The flip side of her story came from Cynda, a 20 year old CNA (certified nursing assistant). She, too, is caring and dedicated to her job.  When I asked her why she does this for a living (one of my standard getting-to-know-you questions), she gave me  the same answer that Carole did, “because I like helping people.”

When I asked Cynda what she does for fun, I expected she would say clubbing, or running or shopping. But I soon realized that I had grossly underestimated her.  This lovely, lithe black beauty with perfect nails, hair and make up replied, “Write.  I love to write.”  I asked what she liked to write– short stories, poems, a novel?  She replied, “Short stories, essays, poetry.  I want to write all the time.  Even when I come home from work and I am tired (they work 12 hour shifts), I write poetry for a little while.  I just have to express myself.”

Cynda has found her passion and so have we.  I hope some day Carole finds hers, or she might need a different kind of therapy than I am getting here.

Happy sewing to all,


“Don’t ask yourself what the world needs; ask yourself what makes you come alive.  And then go and do that.  Because what the world needs is people who have come alive.”  ~Attributed to Howard Thurman

3 responses to “Thoughts from therapy…

  1. Oh, Janice, I am so glad that you are up to blogging. I am putting off my right knee replacement, because I know what to expect now. It’s not an easy recuperation. I had home health physical therapy for 3 weeks & then went to PT at a location at the doctors’ building. My doctor sent me home because he said that there were too many germs at the rehab places. I would think that is the reason for the private room for you this time. Are you using the knee bending machine? I hated it at first, but I got to the point that I could sleep while it worked my leg. The company actually let me keep it for a couple of extra days because I loved it so much.
    I hope the next few weeks will pass quickly & the staff will make your stay a pleasant one.
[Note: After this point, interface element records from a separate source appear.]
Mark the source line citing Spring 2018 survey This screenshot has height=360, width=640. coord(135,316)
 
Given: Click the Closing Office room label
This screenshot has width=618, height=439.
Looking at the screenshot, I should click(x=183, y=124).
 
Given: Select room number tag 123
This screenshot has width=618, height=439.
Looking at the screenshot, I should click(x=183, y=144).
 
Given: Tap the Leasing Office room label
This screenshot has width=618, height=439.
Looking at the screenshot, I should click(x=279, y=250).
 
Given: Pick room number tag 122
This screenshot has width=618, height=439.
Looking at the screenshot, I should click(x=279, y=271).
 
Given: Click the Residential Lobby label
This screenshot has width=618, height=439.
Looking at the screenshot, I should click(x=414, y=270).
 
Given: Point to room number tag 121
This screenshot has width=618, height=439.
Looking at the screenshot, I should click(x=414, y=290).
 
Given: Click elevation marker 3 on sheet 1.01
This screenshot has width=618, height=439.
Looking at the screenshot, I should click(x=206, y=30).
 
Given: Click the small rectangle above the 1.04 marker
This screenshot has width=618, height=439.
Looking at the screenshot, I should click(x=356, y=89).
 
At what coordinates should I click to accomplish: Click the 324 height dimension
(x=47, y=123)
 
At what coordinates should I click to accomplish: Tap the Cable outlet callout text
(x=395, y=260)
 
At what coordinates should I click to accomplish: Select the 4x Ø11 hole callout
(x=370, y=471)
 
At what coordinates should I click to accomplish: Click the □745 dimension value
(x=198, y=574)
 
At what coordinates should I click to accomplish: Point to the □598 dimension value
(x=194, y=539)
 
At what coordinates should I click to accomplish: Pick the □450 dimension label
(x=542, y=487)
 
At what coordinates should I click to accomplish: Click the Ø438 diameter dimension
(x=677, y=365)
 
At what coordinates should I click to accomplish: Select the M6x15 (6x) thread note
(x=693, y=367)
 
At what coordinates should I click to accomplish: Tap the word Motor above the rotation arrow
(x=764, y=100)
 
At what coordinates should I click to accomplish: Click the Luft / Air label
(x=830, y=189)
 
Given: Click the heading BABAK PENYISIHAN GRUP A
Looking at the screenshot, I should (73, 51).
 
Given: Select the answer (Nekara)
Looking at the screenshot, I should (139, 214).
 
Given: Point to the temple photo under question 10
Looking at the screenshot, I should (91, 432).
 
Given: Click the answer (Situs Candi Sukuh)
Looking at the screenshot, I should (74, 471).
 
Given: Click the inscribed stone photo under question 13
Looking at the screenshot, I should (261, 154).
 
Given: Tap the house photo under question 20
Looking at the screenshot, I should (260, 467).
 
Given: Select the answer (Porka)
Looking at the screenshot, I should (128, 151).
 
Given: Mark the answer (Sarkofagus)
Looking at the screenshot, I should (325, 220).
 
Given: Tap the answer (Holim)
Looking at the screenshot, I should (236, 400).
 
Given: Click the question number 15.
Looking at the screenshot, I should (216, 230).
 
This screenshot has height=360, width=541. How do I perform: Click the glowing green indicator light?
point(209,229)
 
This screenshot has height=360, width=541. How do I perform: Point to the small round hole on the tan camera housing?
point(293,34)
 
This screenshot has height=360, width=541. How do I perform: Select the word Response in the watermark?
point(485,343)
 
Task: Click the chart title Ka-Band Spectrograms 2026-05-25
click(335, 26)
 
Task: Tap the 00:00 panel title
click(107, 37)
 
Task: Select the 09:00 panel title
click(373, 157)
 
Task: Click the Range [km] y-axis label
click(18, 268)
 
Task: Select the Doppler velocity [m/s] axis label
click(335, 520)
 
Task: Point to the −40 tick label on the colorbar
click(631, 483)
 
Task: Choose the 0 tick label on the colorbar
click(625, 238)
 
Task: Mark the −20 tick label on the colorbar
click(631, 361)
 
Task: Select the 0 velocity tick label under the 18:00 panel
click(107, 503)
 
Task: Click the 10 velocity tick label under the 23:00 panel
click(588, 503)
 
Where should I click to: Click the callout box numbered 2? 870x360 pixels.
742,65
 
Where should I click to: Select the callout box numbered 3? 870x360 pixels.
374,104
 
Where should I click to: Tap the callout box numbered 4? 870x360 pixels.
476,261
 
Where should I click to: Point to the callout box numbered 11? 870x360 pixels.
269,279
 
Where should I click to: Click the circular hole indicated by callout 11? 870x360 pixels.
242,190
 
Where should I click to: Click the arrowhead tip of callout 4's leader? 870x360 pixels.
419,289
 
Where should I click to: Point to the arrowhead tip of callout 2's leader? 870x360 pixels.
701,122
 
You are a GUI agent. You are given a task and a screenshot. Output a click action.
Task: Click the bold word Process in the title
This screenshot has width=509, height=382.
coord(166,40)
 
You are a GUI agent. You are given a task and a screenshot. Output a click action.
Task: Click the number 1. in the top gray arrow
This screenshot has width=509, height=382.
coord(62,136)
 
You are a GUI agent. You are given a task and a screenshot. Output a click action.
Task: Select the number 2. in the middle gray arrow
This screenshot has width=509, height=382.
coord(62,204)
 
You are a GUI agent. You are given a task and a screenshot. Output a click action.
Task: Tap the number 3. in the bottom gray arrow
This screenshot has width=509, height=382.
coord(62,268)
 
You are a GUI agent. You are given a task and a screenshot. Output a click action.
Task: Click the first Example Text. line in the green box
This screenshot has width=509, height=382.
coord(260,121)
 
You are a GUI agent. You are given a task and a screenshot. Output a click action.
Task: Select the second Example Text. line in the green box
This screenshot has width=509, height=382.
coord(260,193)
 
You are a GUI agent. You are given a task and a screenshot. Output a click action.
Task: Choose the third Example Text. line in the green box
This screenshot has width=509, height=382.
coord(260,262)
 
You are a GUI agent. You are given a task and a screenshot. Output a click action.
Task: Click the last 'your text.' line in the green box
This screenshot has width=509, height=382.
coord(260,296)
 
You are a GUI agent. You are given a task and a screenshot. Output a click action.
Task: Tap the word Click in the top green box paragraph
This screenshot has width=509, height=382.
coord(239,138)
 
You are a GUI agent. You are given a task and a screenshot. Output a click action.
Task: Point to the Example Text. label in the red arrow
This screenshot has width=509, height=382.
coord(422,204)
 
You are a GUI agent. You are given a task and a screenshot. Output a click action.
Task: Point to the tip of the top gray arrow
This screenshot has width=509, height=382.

  2. I love the way you put it. Sewing because we must. I don’t have little ones or grandchildren yet, but have 7 grandnieces and grandnephews, and I must sew for them, and my grandbaby hope chest. I do it because I love, to relax, and because I’m miserable if I don’t!
    Hope you heal quickly, and are home before you know it!

  3. Beckie, thanks for all your good wishes for a speedy recovery. As for your second knee, I would encourage you to just do it! My first surgery two years ago was very successful. My rehab was ahead of schedule and the pain/discomfort was very manageable, even for a wimp like me. But this time round, just two years later, everything is different and sooooo much easier. I can hardly believe it. There is a new nerve block they use for the first three days. On day
    #2 post op I walked 240′ in the morning and more than 300′ in the afternoon. I’m in a rehab facility and get fabulous therapy from the little girl who was our back door neighbor. Here it is day #7 post op and I frequently forget to use my walker. I’m not saying there is no discomfort, but the progress is so rapid that it’s easy to focus on that rather than the hurt. Just do it!